→ **What the task requires**: Only the lines from the line containing "Image resolution: width=1456" to the end of the entries should be repeated, exactly as they appear.

Collected data:
== == ==
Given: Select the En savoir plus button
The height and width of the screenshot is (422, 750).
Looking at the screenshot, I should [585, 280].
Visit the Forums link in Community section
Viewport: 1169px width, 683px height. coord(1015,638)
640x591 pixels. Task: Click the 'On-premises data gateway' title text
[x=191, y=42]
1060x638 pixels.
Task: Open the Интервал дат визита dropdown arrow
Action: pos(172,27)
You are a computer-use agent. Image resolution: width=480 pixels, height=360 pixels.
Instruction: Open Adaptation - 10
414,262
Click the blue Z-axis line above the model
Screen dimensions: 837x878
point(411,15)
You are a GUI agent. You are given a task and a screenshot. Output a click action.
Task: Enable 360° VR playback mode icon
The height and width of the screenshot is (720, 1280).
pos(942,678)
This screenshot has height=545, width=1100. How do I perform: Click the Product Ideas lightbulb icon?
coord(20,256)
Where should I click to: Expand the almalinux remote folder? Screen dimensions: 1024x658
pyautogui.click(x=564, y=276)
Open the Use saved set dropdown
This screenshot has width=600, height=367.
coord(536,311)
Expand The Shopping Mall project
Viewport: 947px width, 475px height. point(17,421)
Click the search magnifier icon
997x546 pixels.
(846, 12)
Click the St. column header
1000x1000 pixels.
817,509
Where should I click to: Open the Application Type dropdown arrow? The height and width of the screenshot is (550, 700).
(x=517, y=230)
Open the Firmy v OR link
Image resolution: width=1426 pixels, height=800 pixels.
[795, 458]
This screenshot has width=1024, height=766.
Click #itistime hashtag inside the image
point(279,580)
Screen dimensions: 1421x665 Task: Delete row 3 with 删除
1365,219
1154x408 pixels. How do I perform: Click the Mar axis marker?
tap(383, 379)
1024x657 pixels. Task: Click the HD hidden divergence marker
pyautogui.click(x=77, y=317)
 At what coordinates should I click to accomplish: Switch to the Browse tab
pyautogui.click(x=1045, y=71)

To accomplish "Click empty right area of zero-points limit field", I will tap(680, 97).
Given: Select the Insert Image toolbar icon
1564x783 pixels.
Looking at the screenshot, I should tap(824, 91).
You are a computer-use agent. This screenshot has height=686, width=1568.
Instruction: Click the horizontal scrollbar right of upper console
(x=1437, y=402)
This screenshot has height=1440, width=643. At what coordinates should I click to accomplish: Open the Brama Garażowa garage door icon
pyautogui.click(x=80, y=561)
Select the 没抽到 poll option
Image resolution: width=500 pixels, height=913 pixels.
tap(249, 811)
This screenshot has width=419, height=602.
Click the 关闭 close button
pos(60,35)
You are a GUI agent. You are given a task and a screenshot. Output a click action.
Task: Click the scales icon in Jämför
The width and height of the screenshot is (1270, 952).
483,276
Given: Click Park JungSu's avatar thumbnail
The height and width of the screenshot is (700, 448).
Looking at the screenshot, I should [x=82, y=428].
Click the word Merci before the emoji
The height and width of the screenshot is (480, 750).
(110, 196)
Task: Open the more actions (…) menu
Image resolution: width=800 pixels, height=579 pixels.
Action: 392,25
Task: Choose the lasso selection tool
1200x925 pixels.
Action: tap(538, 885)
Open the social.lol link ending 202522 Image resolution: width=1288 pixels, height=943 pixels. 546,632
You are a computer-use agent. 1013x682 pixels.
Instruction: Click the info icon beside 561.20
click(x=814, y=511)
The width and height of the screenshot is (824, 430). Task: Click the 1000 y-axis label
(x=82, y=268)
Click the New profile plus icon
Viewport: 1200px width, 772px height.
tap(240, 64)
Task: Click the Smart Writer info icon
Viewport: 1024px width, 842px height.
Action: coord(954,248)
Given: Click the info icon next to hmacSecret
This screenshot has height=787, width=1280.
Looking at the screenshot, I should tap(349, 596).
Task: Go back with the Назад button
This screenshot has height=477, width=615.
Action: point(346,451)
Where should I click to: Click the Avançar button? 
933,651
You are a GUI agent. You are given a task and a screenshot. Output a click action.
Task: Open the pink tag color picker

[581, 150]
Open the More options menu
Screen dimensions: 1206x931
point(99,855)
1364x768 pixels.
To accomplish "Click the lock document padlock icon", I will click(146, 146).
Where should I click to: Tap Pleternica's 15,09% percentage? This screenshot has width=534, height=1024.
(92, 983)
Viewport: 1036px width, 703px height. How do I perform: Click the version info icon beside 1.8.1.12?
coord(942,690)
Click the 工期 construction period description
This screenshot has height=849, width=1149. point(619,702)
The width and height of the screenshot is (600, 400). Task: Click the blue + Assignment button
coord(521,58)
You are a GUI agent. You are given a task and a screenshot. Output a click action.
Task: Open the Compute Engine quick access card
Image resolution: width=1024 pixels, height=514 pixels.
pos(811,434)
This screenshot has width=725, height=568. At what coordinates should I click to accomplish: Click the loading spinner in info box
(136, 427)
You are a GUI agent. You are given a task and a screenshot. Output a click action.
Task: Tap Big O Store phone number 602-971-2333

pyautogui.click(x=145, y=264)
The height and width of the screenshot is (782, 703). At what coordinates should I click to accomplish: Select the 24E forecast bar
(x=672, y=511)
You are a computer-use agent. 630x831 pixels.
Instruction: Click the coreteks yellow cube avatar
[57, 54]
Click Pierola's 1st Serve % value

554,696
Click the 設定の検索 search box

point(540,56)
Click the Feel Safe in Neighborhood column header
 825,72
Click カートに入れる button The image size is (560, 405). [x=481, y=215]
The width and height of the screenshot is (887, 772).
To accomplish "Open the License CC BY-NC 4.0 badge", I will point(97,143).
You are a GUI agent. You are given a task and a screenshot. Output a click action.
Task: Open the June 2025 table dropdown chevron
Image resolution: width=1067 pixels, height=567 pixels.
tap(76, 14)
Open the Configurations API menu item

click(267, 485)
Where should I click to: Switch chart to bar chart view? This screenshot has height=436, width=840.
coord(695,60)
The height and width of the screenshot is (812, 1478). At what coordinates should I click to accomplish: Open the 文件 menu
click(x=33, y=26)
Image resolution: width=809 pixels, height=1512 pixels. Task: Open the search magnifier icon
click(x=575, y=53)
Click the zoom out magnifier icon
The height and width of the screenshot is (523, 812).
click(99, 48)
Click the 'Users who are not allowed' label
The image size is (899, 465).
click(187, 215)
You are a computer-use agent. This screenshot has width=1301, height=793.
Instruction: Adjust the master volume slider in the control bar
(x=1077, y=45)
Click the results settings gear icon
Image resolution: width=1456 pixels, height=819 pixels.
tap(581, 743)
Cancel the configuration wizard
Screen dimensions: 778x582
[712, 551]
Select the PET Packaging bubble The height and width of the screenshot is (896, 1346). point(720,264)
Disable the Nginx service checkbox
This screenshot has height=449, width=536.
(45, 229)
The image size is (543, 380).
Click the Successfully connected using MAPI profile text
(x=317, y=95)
== == ==
→ **Exercise response**:
Image resolution: width=1456 pixels, height=819 pixels.
tap(581, 743)
Cancel the configuration wizard
Screen dimensions: 778x582
[712, 551]
Select the PET Packaging bubble The height and width of the screenshot is (896, 1346). point(720,264)
Disable the Nginx service checkbox
This screenshot has height=449, width=536.
(45, 229)
The image size is (543, 380).
Click the Successfully connected using MAPI profile text
(x=317, y=95)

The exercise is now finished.